With the data loaded into FiftyOne, we can evaluate the quality of the object detection predictions against the “ground truth” with FiftyOne’s evaluate_detections() method. We will store the results with an evaluation key so we can view the resulting evaluation patches in the FiftyOne App:

res = dataset.evaluate_detections(
"YOLO-NAS",
eval_key="eval_yolonas"
)
session.view = dataset.to_evaluation_patches("eval_yolonas")
Evaluation patches for object detection predictions with YOLO-NAS model

We can click into one of these evaluation patches and, hovering over the detection, we can see attributes like intersection over union (IoU) score, and whether the prediction was a true positive, false positive, or false negative.

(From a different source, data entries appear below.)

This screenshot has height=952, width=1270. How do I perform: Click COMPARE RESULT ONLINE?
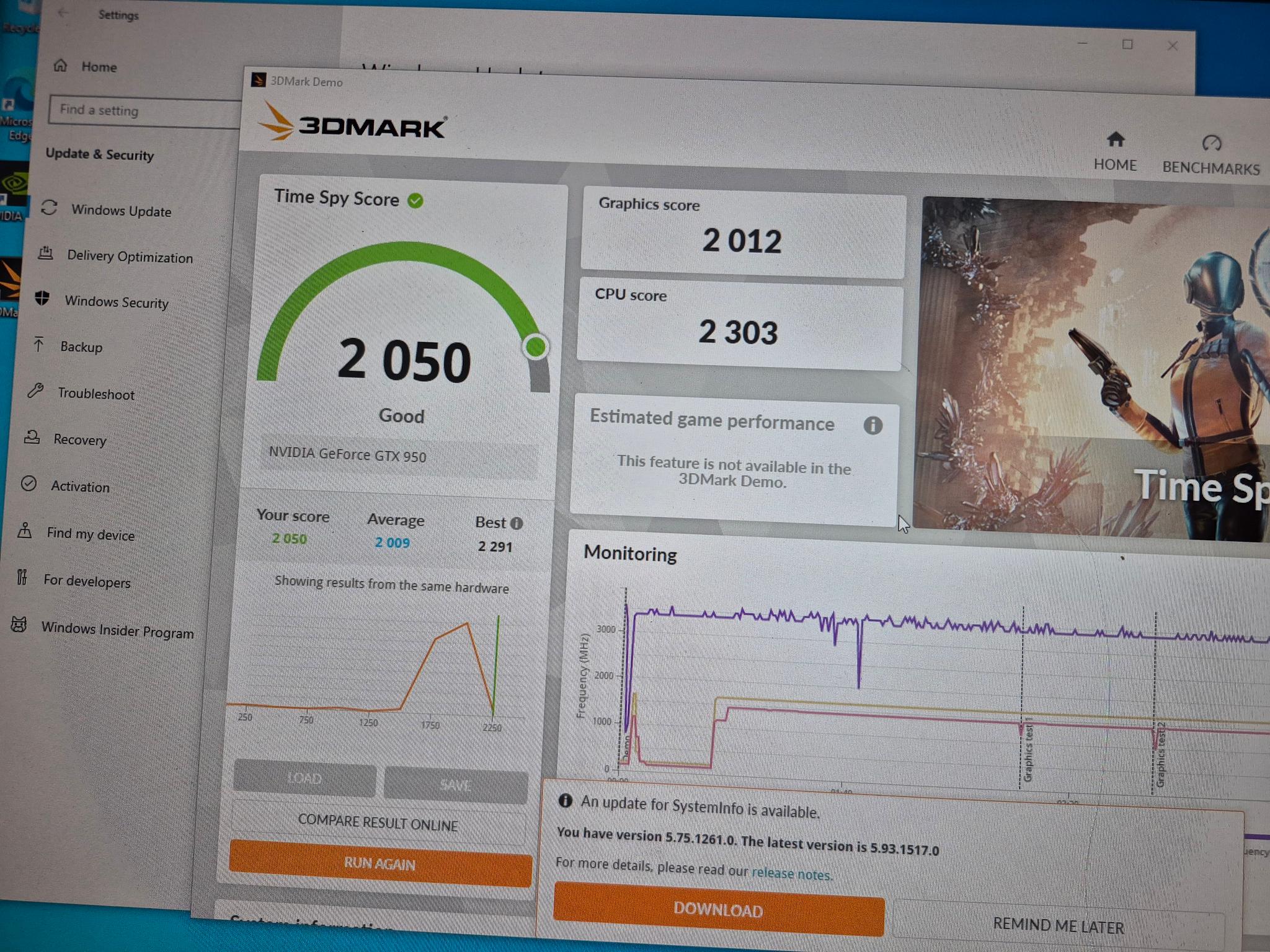(x=378, y=822)
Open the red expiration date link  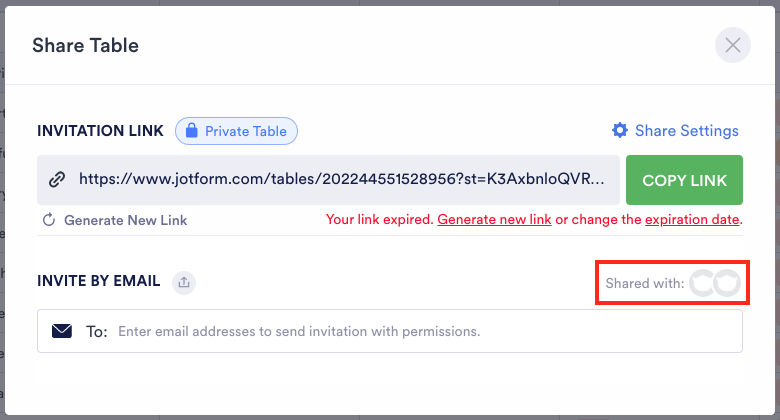coord(692,219)
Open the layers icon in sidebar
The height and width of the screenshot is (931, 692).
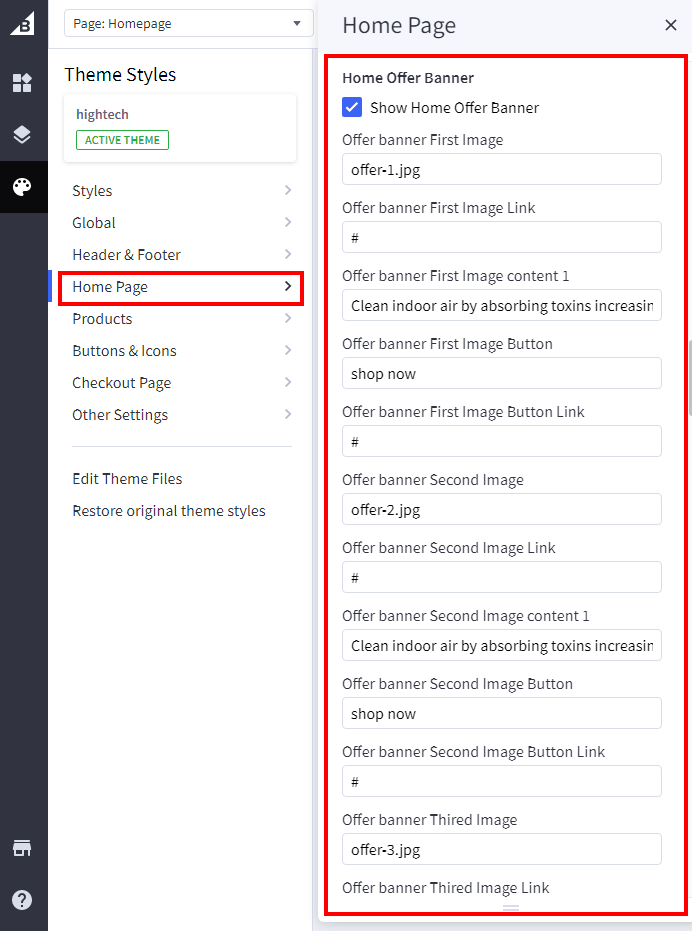point(22,135)
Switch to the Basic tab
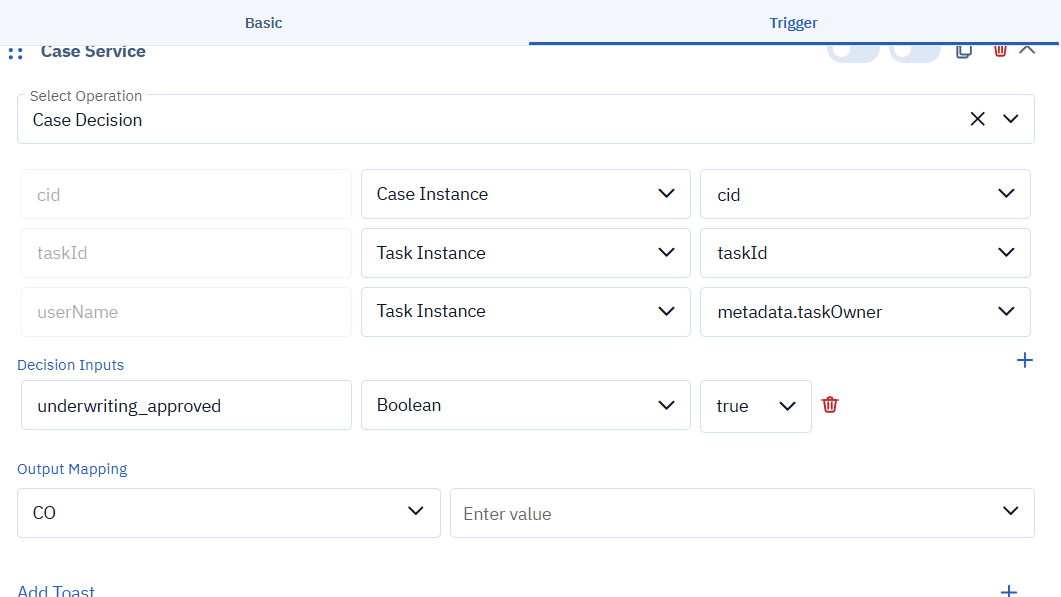The width and height of the screenshot is (1061, 597). coord(264,22)
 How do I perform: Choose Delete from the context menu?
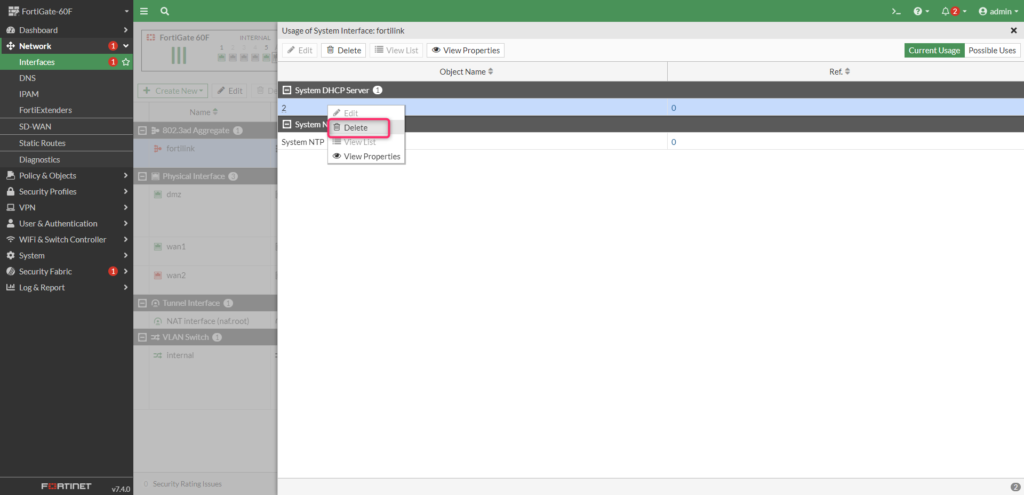tap(355, 128)
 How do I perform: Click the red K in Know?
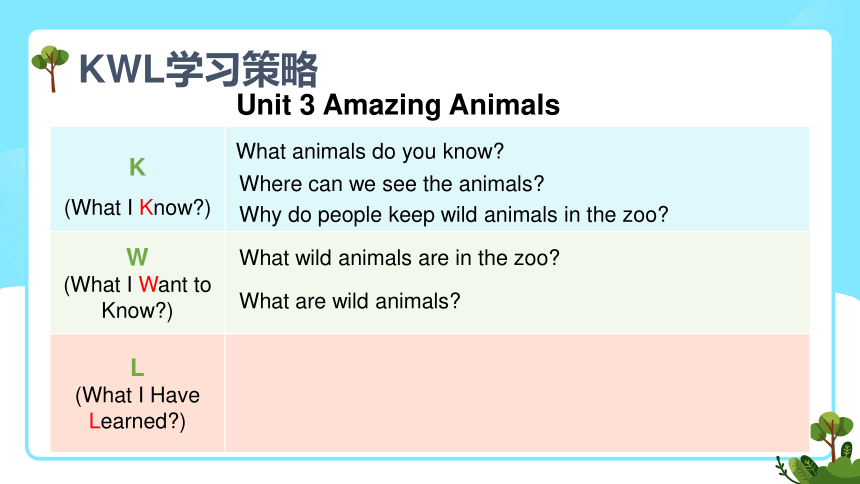click(146, 207)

Expanded modal showing attributes of evaluation patches in the FiftyOne App

If we wanted to see images with the most false positives, we could sort the dataset accordingly:

### get images with the most FP's first 
fp_view = dataset.sort_by("eval_yolonas_fp", reverse = True)

We can also dig into the performance data more quantitatively by printing metrics for the most commonly occurring classes in the dataset:

counts = dataset.count_values("ground_truth.detections.label") 
classes_top10 = sorted(counts, key=counts.get, reverse=True)[:10]
# Print a report for the top-10 classes
res.print_report(classes=classes_top10)
              precision    recall  f1-score   support

person 0.98 0.52 0.68 2259
chair 0.88 0.33 0.48 401
car 0.93 0.42 0.58 348
book 1.00 0.03 0.06 212
bottle 0.88 0.28 0.43 210
cup 0.97 0.45 0.61 185
dining table 0.85 0.18 0.30 153
bowl 0.86 0.34 0.49 128
bird 1.00 0.39 0.56 103
backpack 1.00 0.07 0.13 98

micro avg 0.95 0.42 0.58 4097
macro avg 0.93 0.30 0.43 4097
weighted avg 0.95 0.42 0.57 4097

Conclusion

If you want to take this further, you may be interested in:

  • Applying YOLO-NAS to video data, and loading these predictions into FiftyOne
  • Fine-tuning YOLO-NAS on your own data, and using FiftyOne’s Evaluation API to compare the base and fine-tuned models

Join the FiftyOne community!

Join the thousands of engineers and data scientists already using FiftyOne to solve some of the most challenging problems in computer vision today!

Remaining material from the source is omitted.